Items listed in a dataset
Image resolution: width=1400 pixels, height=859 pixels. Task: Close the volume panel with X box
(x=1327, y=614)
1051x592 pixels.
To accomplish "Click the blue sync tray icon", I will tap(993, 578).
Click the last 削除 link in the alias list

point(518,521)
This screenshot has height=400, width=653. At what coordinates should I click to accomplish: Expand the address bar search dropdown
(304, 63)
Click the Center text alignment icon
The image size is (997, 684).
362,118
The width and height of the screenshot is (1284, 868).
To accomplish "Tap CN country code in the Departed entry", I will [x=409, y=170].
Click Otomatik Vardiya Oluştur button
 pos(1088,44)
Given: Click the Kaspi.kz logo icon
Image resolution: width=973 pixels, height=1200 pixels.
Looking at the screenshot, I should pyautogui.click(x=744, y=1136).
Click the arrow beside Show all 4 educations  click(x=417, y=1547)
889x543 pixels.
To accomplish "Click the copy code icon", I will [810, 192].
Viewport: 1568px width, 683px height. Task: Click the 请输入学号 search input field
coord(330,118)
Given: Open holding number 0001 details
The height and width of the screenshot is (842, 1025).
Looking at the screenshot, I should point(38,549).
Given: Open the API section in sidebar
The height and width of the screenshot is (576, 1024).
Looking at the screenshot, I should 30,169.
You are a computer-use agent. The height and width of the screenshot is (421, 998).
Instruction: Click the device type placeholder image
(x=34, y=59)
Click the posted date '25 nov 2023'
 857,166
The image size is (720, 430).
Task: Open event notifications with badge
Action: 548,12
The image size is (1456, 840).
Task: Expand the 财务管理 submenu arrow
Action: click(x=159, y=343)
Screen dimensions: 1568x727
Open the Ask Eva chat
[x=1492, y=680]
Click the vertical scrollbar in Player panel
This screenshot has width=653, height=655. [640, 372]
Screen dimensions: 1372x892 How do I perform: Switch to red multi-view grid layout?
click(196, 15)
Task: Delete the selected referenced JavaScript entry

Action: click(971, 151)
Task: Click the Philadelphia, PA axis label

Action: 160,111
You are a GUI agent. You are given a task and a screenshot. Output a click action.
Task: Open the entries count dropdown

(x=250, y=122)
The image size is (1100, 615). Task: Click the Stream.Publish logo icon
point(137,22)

| THE TASK |
Going through the records, work out how many lines contain the word "code". Please answer with the number only.

| ANSWER FOR THE TASK |
2